Cheikh Anta Diop, restaurateur de la conscience noire

INTELLECTUEL et humaniste sénégalais disparu en 1986, Cheikh Anta Diop fut l’homme de l’intégrité morale et du refus des compromissions. Dans un contexte de marginalisation accélérée du continent, ses travaux, qui marquèrent le retour de la conscience historique de l’Afrique, appellent à la permanence du combat contre les racismes sous toutes leurs formes.



Par Fabrice Hervieu Wané
Journaliste






Le jeune Cheikh Anta Diop « risque par la mauvaise disposition de son professeur, M. Boyaud, de tripler sa troisième, ce qui motiverait sans aucun doute son renvoi du lycée. M. Boyaud est un singulier professeur, dont j’ai eu l’occasion, dès ses débuts au lycée, de signaler l’attitude hostile à notre race aux autorités. Ses théories sur la race, qui font de lui un disciple de Gobineau, sont des plus pernicieuses et font que le fossé se creuse chaque jour davantage entre le Blanc et le Noir... (1) »

Cette lettre, rédigée en août 1941 par un des responsables administratifs du lycée Van Vollenhoven de Dakar, est adressée à l’inspecteur général de l’enseignement en Afrique occidentale française (AOF). Le Sénégal n’existe pas encore, et le climat qui règne alors dans les milieux de l’enseignement comme dans ceux de la recherche universitaire est fortement teinté de colonialisme et de racisme anti-noir.

Anthropologues et historiens africanistes, égyptologues traditionalistes, pour la plupart français et occidentaux, semblent encore pétris de terribles préjugés : l’infériorité de la race noire, le prélogisme de la mentalité primitive, l’exclusion du monde africain noir de l’histoire universelle... Cheikh Anta Diop va prendre le contre-pied théorique de ce milieu solidement établi dans l’enceinte même de l’université française.
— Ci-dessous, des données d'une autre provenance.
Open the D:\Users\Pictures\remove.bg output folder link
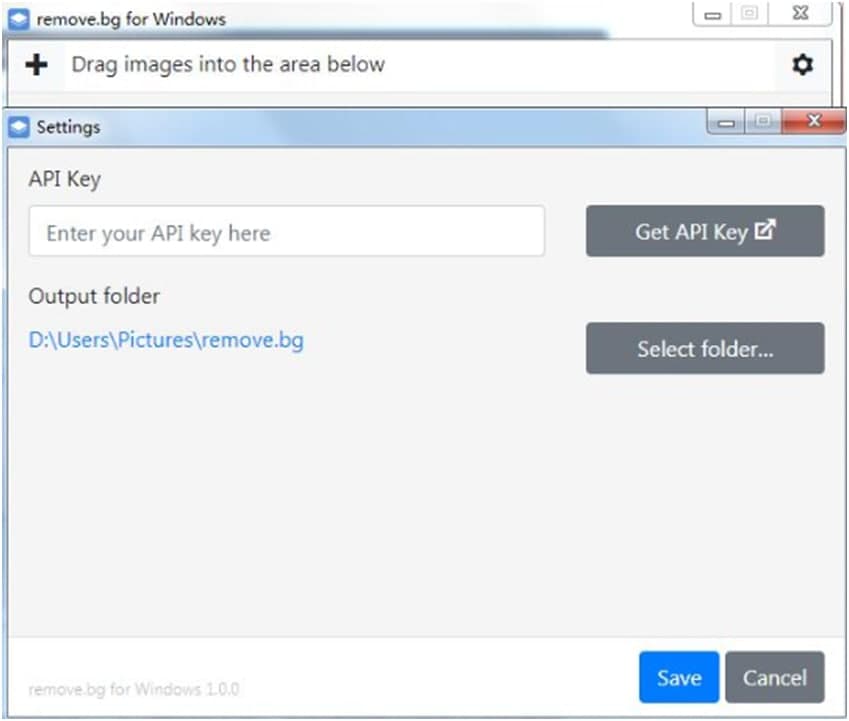Image resolution: width=849 pixels, height=721 pixels. tap(166, 340)
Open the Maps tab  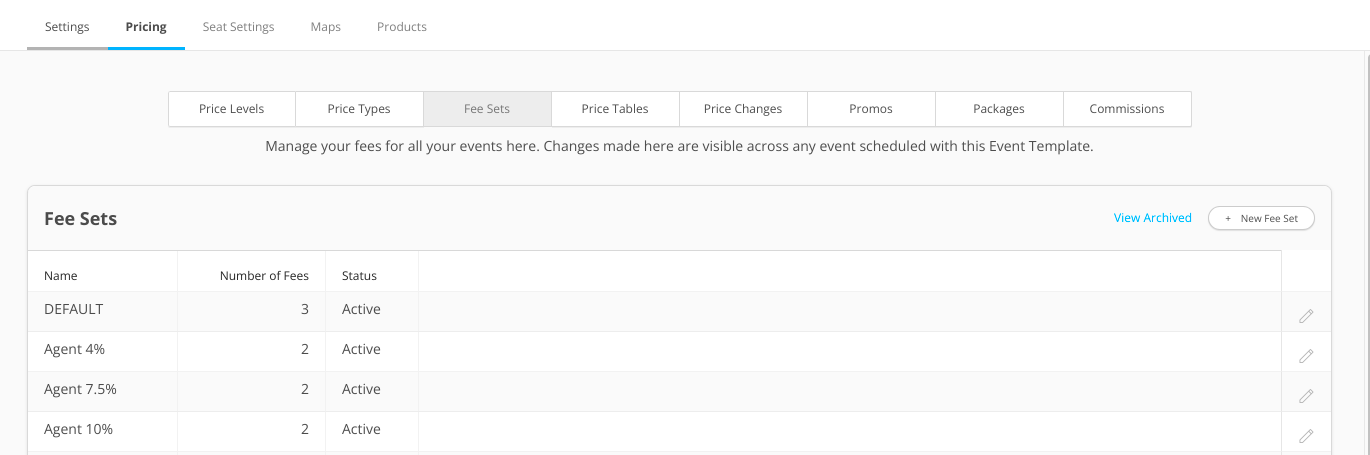pos(326,27)
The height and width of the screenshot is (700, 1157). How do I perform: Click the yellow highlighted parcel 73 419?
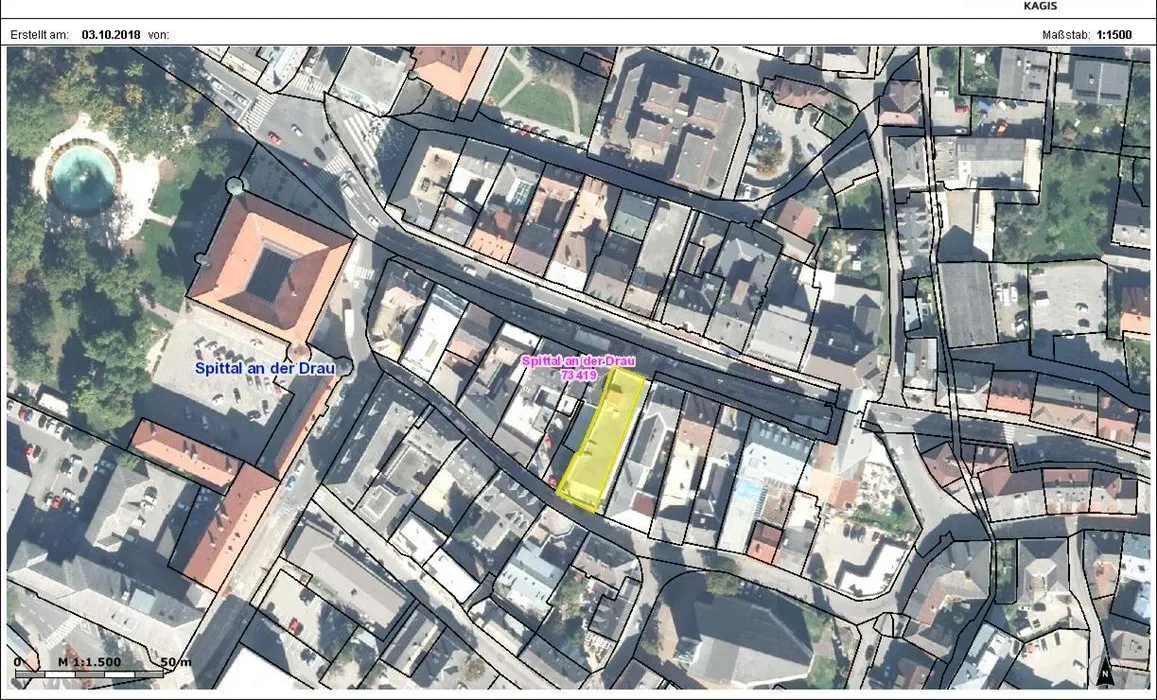(x=601, y=440)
D’abord par la présentation de sa thèse, qui sera refusée, ensuite par la publication de Nations nègres et culture en 1954.

Le livre sonne comme un coup de tonnerre dans le ciel tranquille de l’establishment intellectuel : l’auteur y fait la démonstration que la civilisation de l’Egypte ancienne était négro-africaine, justifiant les objectifs de sa recherche en ces termes : « L’explication de l’origine d’une civilisation africaine n’est logique et acceptable, n’est sérieuse, objective et scientifique, que si l’on aboutit, par un biais quelconque, à ce Blanc mythique dont on ne se soucie point de justifier l’arrivée et l’installation dans ces régions. On comprend aisément comment les savants devaient être conduits au bout de leur raisonnement, de leurs déductions logiques et dialectiques, à la notion de »Blancs à peau noire« , très répandue dans les milieux des spécialistes de l’Europe. De tels systèmes sont évidemment sans lendemain, en ce sens qu’ils manquent totalement de base réelle. Ils ne s’expliquent que par la passion qui ronge leurs auteurs, laquelle transparaît sous les apparences d’objectivité et de sérénité (2) ».
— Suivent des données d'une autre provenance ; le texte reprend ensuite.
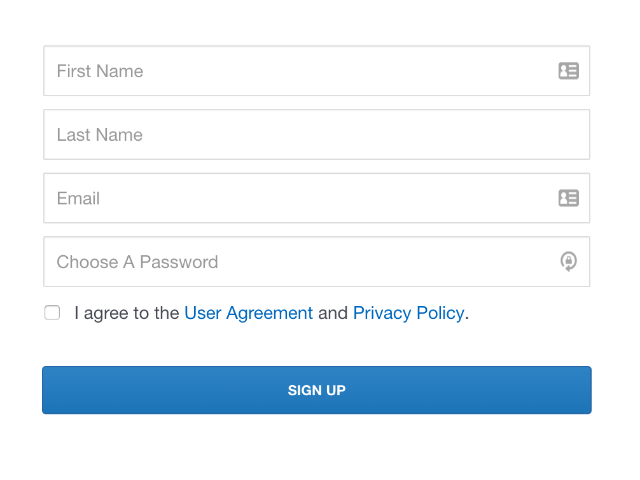Check the agreement checkbox
640x480 pixels.
52,313
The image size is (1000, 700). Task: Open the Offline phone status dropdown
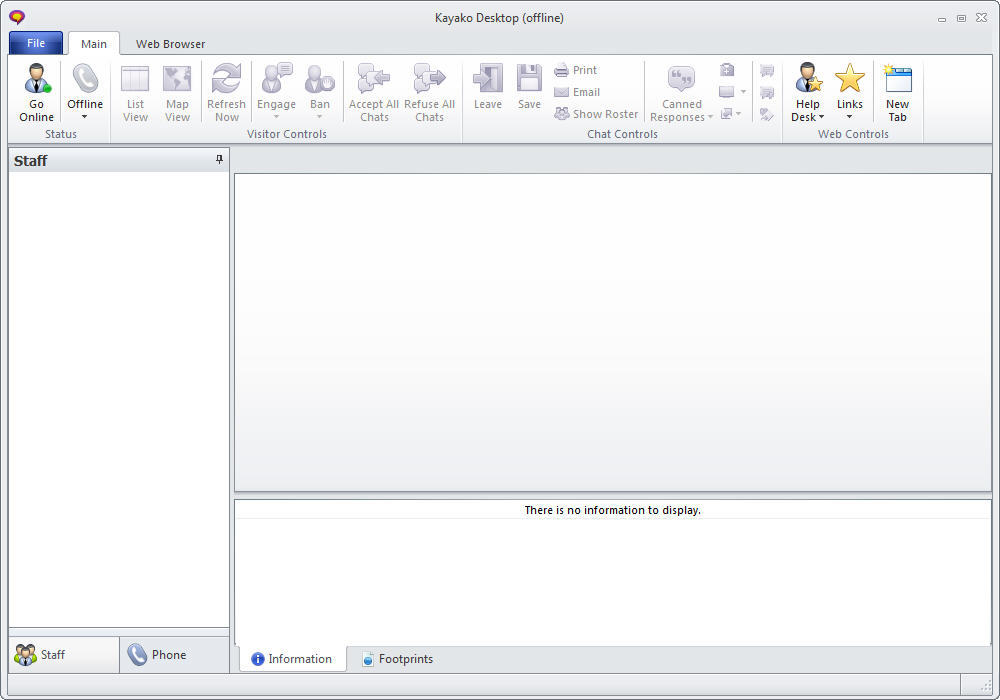(85, 93)
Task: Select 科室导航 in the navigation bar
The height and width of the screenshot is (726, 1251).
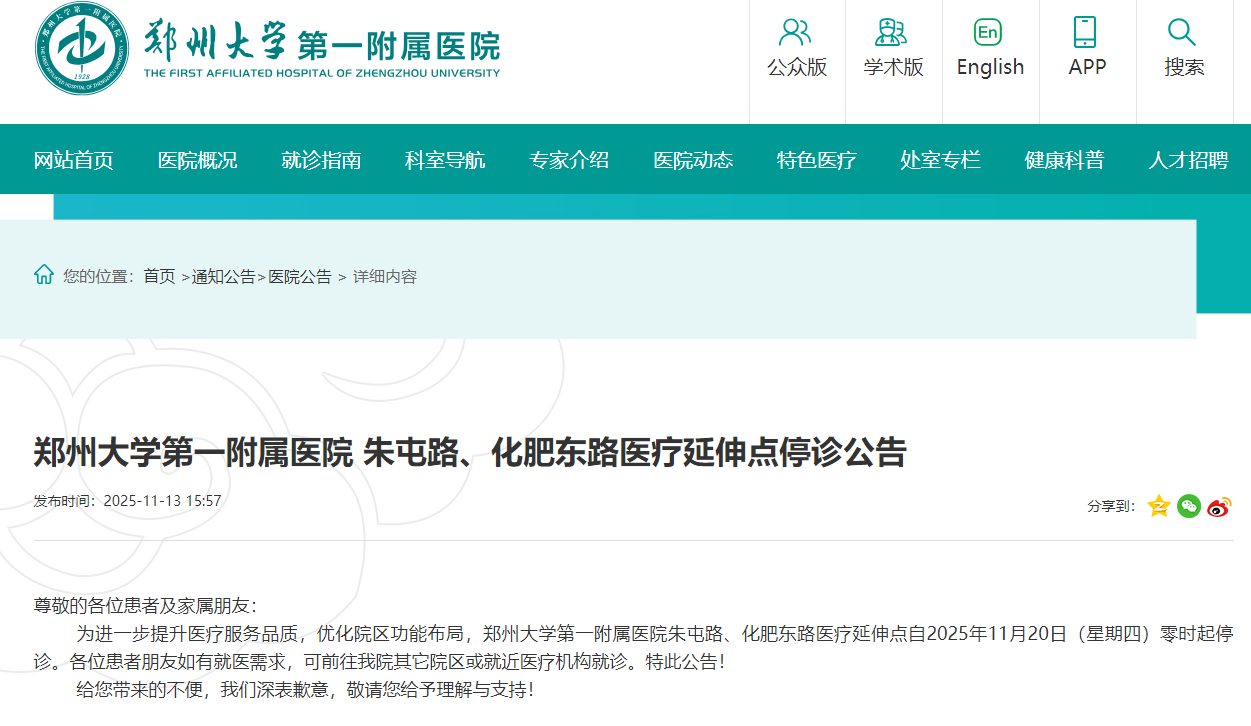Action: click(x=445, y=160)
Si l’ouvrage dérange les gardiens du temple, c’est non seulement parce que Cheikh Anta Diop propose une « décolonisation » de l’histoire africaine, mais aussi parce que le livre fonde une « Histoire » africaine et se tient aux frontières de l’engagement politique, analysant l’identification des grands courants migratoires et la formation des ethnies ; la délimitation de l’aire culturelle du monde noir, qui s’étend jusqu’en Asie occidentale, dans la vallée de l’Indus ; la démonstration de l’aptitude des langues africaines à supporter la pensée scientifique et philosophique et, partant, la première transcription africaine non ethnographique de ces langues...

Lors de sa parution, le livre semble si révolutionnaire que très peu d’intellectuels africains osent y adhérer. Seul Aimé Césaire s’enthousiasme, dans le Discours sur le colonialisme, évoquant « le livre le plus audacieux qu’un nègre ait jamais écrit (3) ». Aussi faut-il attendre vingt ans pour qu’une grande partie de ses théories se trouve confortée, à la suite du colloque international du Caire de 1974, organisé sous l’égide de l’Unesco et réunissant parmi les plus éminents égyptologues du monde entier (4). Et plus de vingt autres années pour qu’il soit pris acte de son oeuvre après sa disparition. Certaines idées de Cheikh Anta Diop, principalement l’historicité des sociétés africaines, l’antériorité de l’Afrique et l’africanité de l’Egypte, ne sont plus discutées (5).

Mais, à côté de cette « entente cordiale », la controverse porte sur trois points majeurs : on lui reproche son égypto- centrisme, l’importance qu’il accorde à la notion de race et la trop grande influence de son combat politique sur ses théories scientifiques. Bref, son oeuvre resterait trop empreinte d’idéologie. Même s’il est bon de rappeler, comme le fait M. Aboubacry Moussa Lam, professeur à la faculté des lettres et sciences humaines de l’université de Dakar, que « Cheikh Anta Diop n’a pas choisi son terrain de combat : il n’a fait que répondre aux débats de son époque ».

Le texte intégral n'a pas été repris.